Cap will help fight exploitative payday lending

The cap on the total cost of credit is an important step towards protecting consumers from the debt trap of excessive interest rates and charges, says Citizens Advice. Today, the Financial Conduct Authority, which regulates payday lenders, has announced a 100 per cent cap of the total cost of credit, meaning that from January no borrower will have to pay back more than double their original loan.

Gillian Guy, Chief Executive of national charity Citizens Advice said: "This cap means payday lenders can no longer force borrowers into an endless spiral of debt. This is a real improvement. People have sought help from Citizens Advice after their payday loan of £300 ballooned to over £2,500 worth of debt. The cap will help to stop these serious cases in which sky high interest and extortionate fees turn a small loan into an unmanageable debt."

"The FCA should monitor the cap, including whether it is set at the right level, to make sure it is working for consumers. They must also keep a close eye on whether lenders are sticking to the rules. Problems with high cost credit go well beyond payday loans. We’re concerned about the serious problems people are reporting with products like logbook and guarantor loans. As the new rules force payday lenders to treat customers more fairly, these other areas must be given more attention."

Every working day Citizens Advice Bureaux help with 100 new problems caused by payday loans. Analysis of 30,000 of the most serious debt cases found that young people were more likely use short term credit than other kinds of borrowing. Sixty two per cent of 17-25 year olds who use high cost credit and have come to Citizens Advice with a debt problem used payday loans.

Between April and August this year, Citizens Advice payday loans tracker found that:

  • 19% of people were told how to get free debt advice
  • 26% were treated sympathetically by their payday lender if they ran into difficulty
  • 22% were made aware of the risks of extending a loan
Just half were asked any questions about their finances before being given a loan. Earlier this year, our Freedom of Information request to the HM Courts and Tribunals Service showed that the number of logbook loans taken out this year was on track to reach 60,000, up 61% from 2011. This is based on 10,000 loans registered with the courts service in January and February this year.

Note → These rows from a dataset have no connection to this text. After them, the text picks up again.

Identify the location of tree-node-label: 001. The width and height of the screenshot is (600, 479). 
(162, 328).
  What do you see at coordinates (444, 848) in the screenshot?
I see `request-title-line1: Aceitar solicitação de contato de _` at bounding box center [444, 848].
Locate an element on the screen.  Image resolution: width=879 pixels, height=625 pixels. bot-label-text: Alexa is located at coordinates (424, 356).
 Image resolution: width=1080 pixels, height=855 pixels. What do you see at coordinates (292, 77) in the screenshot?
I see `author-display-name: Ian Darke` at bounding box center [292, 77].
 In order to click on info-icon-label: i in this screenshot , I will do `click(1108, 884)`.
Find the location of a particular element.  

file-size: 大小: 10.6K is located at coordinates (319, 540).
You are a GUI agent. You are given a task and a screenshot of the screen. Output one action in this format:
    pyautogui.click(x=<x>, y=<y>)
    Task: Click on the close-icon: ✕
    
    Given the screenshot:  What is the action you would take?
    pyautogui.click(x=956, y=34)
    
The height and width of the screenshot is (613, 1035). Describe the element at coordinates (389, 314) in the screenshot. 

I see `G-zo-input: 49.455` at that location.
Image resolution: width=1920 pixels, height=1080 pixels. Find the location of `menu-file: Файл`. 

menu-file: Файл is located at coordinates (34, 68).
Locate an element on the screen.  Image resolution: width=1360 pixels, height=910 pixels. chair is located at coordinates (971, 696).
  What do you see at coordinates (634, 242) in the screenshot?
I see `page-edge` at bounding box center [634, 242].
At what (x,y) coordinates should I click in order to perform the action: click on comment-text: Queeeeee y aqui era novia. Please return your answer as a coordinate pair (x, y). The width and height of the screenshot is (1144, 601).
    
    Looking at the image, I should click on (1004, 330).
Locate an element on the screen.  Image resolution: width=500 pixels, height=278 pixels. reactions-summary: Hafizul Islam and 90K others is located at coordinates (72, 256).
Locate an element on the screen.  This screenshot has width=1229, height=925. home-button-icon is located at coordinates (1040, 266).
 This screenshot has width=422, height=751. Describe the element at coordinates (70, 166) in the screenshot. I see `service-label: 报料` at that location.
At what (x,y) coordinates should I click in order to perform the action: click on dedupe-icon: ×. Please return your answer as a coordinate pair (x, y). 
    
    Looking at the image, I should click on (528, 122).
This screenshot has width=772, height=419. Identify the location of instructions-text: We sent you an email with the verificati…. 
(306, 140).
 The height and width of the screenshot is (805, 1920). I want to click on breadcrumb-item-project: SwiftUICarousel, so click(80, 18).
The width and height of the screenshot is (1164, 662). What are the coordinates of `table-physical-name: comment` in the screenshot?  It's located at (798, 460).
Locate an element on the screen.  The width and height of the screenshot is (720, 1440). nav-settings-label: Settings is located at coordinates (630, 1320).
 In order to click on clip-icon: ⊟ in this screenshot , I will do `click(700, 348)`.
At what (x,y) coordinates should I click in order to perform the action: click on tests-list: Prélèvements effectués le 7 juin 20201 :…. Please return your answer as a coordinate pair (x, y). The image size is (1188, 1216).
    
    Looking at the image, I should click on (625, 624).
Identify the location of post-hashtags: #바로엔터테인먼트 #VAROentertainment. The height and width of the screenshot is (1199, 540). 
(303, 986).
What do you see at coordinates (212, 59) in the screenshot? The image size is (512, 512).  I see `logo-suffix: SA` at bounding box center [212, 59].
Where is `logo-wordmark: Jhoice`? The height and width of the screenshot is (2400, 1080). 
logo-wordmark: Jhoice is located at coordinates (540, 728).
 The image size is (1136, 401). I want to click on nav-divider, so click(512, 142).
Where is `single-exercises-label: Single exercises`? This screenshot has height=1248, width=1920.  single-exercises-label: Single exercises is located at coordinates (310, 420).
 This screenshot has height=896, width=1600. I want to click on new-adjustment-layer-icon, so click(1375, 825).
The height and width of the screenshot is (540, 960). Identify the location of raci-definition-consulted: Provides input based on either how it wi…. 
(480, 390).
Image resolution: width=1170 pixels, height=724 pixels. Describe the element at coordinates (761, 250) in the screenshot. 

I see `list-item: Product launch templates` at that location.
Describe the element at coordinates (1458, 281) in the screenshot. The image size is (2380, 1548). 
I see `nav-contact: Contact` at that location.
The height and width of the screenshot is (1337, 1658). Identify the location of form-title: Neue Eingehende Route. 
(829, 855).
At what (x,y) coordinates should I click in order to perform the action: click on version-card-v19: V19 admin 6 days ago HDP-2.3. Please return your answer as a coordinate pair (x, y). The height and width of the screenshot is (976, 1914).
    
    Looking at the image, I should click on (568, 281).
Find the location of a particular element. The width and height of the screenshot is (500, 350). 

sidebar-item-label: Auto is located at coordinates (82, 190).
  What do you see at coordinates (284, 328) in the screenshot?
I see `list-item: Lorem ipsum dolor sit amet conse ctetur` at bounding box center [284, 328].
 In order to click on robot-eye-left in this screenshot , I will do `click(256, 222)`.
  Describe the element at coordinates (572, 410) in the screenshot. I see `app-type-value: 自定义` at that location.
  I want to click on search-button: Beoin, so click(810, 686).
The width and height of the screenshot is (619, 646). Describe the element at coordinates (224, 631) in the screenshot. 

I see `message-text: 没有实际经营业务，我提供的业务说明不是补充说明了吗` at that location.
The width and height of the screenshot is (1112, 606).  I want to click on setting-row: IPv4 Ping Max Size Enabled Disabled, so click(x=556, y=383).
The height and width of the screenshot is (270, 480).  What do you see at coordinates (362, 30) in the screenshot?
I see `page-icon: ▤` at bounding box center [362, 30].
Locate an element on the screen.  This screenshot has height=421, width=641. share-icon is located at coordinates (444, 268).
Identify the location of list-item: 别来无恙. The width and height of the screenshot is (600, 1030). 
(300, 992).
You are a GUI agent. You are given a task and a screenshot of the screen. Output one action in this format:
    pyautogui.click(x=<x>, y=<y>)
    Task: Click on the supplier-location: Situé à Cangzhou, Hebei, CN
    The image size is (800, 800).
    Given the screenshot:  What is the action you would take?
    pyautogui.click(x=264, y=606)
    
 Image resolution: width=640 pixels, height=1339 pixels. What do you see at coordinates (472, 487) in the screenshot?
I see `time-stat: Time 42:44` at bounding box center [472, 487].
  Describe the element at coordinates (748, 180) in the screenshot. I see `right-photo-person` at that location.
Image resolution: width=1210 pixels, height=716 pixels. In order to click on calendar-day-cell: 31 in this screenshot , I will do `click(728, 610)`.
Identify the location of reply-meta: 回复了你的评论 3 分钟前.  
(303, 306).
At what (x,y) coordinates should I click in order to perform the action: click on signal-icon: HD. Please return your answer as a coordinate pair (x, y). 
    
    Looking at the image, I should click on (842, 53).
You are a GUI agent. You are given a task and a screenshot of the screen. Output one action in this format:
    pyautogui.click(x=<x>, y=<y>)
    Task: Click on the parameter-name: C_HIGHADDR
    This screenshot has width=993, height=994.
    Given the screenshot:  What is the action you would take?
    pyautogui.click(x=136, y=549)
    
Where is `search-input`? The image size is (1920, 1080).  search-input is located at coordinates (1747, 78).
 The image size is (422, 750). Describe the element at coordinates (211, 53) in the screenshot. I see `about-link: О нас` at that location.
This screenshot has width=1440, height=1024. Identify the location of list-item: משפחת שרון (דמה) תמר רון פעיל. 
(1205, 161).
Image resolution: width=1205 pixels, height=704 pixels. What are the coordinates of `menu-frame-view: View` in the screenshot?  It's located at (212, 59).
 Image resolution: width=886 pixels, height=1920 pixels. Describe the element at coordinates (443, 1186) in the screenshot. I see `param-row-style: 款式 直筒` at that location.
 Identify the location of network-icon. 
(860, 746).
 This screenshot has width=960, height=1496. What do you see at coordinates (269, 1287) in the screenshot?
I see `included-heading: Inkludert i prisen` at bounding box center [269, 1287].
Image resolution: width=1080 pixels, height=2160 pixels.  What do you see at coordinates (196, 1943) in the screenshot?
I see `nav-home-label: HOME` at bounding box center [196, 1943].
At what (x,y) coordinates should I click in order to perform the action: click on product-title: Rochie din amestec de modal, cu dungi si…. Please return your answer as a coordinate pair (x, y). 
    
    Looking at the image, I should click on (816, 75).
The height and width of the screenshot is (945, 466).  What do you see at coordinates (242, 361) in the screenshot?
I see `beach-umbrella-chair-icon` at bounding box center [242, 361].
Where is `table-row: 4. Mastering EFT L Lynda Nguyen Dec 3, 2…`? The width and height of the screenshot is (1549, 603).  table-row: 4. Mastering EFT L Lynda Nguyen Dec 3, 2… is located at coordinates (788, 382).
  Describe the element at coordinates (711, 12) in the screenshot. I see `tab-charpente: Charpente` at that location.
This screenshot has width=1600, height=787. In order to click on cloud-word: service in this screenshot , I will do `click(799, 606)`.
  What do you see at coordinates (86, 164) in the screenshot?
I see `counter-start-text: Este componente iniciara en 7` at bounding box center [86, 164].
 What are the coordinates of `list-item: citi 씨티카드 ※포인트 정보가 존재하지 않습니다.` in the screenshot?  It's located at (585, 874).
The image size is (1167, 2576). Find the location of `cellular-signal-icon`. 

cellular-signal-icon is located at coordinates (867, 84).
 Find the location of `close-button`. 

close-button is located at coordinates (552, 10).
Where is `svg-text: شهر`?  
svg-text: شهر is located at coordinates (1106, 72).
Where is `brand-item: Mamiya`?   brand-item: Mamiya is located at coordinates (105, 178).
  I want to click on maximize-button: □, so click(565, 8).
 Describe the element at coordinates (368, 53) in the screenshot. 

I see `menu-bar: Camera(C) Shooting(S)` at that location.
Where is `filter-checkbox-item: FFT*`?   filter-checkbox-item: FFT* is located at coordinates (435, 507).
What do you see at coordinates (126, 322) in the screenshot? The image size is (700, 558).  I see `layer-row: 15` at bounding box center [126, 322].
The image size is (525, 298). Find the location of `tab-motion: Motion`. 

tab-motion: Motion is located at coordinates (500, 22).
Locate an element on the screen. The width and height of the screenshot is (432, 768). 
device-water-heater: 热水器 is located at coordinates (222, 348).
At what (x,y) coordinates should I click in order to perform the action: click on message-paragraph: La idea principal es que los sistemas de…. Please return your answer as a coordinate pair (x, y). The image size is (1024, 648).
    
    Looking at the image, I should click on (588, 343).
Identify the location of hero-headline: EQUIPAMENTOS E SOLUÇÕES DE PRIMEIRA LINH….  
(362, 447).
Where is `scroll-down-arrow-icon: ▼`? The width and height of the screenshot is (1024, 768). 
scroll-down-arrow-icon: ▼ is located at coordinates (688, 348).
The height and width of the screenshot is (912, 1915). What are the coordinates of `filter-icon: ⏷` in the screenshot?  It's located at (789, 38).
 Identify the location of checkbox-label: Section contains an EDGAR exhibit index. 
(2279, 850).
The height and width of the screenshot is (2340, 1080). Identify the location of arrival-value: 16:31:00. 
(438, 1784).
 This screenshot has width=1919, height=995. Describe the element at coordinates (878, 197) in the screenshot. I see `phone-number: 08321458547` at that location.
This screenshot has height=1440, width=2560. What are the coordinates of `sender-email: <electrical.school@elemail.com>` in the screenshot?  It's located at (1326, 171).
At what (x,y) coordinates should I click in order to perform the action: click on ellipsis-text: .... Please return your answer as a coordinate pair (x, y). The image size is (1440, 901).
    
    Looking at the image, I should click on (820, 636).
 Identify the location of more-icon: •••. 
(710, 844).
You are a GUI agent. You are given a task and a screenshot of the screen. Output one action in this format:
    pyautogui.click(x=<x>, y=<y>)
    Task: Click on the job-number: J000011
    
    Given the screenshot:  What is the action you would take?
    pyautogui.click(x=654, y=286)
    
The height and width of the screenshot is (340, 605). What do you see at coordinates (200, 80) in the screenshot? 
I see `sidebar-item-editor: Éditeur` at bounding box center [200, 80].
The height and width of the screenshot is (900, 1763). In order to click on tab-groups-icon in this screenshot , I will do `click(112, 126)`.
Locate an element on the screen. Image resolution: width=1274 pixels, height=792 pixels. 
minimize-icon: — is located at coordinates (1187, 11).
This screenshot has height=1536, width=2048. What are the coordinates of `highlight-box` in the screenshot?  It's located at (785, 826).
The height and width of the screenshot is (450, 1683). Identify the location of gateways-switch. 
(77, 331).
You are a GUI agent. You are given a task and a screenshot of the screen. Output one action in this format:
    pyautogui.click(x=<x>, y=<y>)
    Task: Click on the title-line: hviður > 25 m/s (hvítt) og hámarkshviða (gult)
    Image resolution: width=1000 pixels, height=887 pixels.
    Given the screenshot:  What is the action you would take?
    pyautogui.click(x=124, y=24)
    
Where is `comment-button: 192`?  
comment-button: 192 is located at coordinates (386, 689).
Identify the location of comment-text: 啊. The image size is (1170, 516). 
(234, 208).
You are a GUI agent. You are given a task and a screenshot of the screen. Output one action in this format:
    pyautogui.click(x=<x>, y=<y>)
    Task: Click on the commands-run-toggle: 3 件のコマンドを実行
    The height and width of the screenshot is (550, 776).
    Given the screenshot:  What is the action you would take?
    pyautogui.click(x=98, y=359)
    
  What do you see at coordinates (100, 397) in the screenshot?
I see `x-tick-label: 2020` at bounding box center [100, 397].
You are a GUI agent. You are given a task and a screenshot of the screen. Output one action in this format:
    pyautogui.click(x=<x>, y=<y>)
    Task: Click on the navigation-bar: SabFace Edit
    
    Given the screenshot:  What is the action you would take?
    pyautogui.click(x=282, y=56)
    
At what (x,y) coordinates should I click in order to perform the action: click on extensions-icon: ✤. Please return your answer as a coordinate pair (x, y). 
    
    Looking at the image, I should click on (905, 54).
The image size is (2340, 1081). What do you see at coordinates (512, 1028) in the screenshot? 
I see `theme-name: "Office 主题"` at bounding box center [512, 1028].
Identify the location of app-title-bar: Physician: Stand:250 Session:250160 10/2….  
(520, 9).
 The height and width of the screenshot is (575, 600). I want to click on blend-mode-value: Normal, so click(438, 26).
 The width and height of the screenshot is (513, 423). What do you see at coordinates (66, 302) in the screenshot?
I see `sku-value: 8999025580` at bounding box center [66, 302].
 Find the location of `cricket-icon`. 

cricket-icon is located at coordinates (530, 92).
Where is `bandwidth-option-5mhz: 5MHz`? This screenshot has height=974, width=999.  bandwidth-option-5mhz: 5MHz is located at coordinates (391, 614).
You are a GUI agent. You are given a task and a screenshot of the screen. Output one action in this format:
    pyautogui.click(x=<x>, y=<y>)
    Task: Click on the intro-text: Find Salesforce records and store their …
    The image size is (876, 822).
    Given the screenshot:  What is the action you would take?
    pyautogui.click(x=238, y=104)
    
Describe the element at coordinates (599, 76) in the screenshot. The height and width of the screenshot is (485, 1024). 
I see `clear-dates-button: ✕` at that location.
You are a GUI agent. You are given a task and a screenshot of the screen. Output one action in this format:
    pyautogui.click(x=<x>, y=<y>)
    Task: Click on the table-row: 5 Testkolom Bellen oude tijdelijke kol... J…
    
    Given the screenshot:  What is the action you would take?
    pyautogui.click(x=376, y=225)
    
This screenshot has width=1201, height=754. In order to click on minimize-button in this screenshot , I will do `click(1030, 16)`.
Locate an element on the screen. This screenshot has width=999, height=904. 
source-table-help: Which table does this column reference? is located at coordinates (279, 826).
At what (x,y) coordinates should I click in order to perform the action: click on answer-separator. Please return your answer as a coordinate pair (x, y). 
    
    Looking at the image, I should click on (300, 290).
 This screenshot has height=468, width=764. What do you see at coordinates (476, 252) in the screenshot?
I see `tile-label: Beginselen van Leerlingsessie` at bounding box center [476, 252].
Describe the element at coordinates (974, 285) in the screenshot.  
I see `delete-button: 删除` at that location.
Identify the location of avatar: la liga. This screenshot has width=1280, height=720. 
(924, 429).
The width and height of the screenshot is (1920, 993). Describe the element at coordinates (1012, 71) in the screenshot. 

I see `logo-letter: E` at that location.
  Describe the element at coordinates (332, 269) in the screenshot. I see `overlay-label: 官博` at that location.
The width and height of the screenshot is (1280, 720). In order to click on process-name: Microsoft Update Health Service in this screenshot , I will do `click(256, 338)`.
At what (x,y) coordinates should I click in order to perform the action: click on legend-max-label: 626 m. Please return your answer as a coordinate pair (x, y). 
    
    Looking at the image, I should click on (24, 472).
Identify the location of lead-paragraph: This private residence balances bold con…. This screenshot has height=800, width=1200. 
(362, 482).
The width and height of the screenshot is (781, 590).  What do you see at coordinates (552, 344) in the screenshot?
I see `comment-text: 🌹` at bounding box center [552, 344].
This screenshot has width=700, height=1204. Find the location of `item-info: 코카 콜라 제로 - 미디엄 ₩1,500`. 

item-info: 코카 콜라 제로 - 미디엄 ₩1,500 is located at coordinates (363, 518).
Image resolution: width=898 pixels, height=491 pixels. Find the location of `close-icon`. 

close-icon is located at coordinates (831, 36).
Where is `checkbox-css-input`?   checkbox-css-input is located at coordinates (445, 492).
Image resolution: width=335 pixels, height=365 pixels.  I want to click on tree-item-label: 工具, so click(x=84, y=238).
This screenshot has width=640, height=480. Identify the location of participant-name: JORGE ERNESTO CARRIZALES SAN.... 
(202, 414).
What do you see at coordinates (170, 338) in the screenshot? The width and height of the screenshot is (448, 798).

Commenting Chancellor George Osborne said: "We created a powerful new consumer regulator, the Financial Conduct Authority (FCA), to regulate the payday lending industry and legislated to require the FCA to introduce a cap on the cost of payday loans. The FCA has now confirmed the cap on the total cost of payday loans – not just the interest rate, but also the arrangement fees as well as the penalty fees – that will come into force in the New Year. This is all part of our long term economic plan to have a banking system that works for hardworking people and make sure some of the absolutely outrageous fees and unacceptable practices are dealt with."